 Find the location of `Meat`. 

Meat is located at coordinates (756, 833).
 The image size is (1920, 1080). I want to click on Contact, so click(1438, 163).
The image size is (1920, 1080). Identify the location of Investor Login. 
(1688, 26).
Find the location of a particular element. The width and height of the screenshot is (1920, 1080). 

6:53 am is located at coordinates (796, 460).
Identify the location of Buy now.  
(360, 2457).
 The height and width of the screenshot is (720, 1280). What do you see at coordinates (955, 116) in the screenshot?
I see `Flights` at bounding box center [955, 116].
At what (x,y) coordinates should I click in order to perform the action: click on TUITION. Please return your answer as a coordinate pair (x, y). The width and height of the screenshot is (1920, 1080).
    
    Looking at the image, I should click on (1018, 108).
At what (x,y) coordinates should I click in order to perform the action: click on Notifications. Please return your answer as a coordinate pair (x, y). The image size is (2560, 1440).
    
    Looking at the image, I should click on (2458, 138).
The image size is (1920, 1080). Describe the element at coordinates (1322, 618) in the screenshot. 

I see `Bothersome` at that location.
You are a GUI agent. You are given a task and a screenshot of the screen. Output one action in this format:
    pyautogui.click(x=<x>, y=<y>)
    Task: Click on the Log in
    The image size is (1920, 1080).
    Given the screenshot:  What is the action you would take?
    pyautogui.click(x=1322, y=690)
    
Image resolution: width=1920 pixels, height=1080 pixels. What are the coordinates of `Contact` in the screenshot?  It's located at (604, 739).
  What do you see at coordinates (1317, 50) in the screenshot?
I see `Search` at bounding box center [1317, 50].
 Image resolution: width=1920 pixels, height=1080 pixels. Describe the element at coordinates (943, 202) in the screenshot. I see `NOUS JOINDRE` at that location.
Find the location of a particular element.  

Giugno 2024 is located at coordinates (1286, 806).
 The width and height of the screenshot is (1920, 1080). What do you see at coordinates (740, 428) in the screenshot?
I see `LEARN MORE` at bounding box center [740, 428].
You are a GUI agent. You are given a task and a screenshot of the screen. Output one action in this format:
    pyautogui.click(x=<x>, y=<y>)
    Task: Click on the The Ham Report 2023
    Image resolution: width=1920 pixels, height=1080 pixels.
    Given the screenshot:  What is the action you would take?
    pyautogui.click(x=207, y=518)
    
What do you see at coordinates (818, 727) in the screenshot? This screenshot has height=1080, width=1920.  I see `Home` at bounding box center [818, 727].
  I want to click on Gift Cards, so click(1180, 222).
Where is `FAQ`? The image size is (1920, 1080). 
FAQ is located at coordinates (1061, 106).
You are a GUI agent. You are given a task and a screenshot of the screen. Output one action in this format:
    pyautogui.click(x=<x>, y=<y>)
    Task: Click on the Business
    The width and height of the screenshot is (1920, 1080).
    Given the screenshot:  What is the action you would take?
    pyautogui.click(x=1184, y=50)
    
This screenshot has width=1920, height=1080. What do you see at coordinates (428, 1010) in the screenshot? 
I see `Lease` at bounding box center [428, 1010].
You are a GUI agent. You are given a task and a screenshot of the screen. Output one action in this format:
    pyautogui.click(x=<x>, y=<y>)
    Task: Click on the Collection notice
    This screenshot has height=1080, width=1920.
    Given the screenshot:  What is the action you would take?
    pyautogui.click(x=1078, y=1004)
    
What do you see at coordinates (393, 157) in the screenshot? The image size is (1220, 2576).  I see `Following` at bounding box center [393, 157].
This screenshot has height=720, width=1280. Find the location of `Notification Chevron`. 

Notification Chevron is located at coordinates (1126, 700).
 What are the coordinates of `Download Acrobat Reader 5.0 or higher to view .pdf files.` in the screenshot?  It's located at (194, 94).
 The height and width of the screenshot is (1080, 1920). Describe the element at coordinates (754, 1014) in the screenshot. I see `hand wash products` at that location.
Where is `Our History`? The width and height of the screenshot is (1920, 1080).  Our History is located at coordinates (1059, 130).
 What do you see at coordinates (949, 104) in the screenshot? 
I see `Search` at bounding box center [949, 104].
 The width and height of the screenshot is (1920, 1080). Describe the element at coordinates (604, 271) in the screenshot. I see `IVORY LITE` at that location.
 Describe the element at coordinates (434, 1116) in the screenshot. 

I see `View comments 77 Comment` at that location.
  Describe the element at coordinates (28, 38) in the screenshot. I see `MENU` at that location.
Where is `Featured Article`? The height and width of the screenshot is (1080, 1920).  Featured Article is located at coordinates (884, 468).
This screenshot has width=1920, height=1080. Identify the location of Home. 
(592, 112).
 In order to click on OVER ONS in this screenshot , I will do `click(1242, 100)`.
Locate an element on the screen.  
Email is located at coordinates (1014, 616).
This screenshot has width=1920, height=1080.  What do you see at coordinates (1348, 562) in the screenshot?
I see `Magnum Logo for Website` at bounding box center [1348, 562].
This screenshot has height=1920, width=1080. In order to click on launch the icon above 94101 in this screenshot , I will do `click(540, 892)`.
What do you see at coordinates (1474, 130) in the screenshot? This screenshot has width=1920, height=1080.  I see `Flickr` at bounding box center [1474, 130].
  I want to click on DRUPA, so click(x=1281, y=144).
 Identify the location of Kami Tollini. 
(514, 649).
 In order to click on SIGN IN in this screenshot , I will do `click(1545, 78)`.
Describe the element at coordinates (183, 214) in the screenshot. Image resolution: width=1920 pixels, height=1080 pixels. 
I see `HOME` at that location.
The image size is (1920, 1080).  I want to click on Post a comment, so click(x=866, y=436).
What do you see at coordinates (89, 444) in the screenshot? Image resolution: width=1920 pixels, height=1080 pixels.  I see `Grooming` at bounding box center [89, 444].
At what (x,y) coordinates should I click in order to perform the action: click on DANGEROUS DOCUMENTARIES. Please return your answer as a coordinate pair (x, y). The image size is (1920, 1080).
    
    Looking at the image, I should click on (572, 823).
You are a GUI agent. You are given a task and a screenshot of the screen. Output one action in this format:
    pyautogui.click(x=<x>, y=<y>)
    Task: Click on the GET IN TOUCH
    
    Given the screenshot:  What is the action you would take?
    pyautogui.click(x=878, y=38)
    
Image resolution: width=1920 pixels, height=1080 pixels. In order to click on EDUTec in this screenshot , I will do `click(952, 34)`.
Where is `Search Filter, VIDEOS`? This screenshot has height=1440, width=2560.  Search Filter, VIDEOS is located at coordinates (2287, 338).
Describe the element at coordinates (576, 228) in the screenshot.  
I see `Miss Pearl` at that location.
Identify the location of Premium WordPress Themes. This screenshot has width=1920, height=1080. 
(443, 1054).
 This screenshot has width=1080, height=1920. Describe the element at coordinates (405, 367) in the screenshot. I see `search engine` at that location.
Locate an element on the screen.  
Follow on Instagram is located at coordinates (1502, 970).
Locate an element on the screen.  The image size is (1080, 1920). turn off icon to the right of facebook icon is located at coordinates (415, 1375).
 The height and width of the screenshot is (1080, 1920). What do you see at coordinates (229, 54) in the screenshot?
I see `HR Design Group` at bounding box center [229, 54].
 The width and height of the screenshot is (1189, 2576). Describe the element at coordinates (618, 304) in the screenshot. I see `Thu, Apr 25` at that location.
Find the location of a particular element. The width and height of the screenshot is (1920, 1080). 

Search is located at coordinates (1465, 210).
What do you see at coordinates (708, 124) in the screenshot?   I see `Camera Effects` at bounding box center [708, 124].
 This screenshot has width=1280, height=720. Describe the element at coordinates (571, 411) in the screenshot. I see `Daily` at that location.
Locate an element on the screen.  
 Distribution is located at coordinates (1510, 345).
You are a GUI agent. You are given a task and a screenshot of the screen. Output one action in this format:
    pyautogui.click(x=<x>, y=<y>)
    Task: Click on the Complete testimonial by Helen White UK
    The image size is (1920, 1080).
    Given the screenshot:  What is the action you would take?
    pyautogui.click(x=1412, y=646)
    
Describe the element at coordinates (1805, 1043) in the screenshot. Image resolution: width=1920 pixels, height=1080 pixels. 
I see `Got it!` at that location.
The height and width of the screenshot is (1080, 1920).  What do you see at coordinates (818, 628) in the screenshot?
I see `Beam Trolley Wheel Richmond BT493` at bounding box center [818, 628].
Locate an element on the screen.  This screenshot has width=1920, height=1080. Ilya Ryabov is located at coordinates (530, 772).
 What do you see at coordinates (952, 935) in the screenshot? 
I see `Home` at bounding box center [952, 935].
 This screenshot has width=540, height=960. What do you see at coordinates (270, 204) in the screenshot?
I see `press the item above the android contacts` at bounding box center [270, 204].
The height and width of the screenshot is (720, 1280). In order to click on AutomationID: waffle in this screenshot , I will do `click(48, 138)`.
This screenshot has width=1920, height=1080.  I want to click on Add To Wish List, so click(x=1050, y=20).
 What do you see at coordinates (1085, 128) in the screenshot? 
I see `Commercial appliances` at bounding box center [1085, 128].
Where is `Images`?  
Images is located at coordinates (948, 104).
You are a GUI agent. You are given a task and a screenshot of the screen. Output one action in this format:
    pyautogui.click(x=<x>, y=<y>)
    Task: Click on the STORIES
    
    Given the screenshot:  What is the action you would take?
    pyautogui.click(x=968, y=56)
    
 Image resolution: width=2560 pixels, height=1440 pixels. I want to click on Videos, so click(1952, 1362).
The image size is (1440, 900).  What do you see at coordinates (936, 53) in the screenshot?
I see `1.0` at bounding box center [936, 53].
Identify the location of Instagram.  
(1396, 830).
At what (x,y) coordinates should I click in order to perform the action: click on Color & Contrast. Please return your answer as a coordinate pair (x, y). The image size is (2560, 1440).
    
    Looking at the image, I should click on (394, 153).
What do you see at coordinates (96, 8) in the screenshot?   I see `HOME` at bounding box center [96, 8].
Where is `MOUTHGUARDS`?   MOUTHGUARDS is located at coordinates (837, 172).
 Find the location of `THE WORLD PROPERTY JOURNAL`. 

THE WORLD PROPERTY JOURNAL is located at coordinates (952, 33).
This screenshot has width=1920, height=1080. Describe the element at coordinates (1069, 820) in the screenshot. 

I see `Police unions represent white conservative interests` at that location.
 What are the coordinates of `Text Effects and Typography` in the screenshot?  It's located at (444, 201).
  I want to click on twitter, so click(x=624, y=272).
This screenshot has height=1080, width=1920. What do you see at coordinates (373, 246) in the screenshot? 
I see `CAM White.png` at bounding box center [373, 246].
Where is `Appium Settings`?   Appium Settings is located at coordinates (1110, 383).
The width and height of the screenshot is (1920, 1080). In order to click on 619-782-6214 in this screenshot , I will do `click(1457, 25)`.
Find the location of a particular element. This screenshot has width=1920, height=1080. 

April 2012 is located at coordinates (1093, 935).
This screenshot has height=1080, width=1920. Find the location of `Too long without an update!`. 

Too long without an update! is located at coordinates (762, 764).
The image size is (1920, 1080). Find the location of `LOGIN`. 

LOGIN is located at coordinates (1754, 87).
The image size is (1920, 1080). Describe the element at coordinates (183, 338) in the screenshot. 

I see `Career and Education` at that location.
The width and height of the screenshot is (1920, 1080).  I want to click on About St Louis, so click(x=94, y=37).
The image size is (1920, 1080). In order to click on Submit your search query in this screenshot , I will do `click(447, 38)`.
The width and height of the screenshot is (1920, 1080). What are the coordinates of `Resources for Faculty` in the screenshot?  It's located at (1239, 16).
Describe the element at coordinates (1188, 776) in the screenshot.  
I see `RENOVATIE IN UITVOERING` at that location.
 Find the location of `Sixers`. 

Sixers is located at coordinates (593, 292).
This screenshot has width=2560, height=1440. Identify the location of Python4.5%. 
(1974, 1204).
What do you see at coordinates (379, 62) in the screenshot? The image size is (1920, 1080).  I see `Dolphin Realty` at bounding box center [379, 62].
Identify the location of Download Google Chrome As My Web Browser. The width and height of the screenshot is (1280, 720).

---+---

Reproduce the entries above word for word, starting with the line that contains "at (1239, 16)." and ending with the line that contains "What do you see at coordinates (379, 62)", including both of those lines.

The width and height of the screenshot is (1920, 1080). What are the coordinates of `Resources for Faculty` in the screenshot?  It's located at (1239, 16).
Describe the element at coordinates (1188, 776) in the screenshot.  
I see `RENOVATIE IN UITVOERING` at that location.
 Find the location of `Sixers`. 

Sixers is located at coordinates (593, 292).
This screenshot has width=2560, height=1440. Identify the location of Python4.5%. 
(1974, 1204).
What do you see at coordinates (379, 62) in the screenshot? The image size is (1920, 1080).  I see `Dolphin Realty` at bounding box center [379, 62].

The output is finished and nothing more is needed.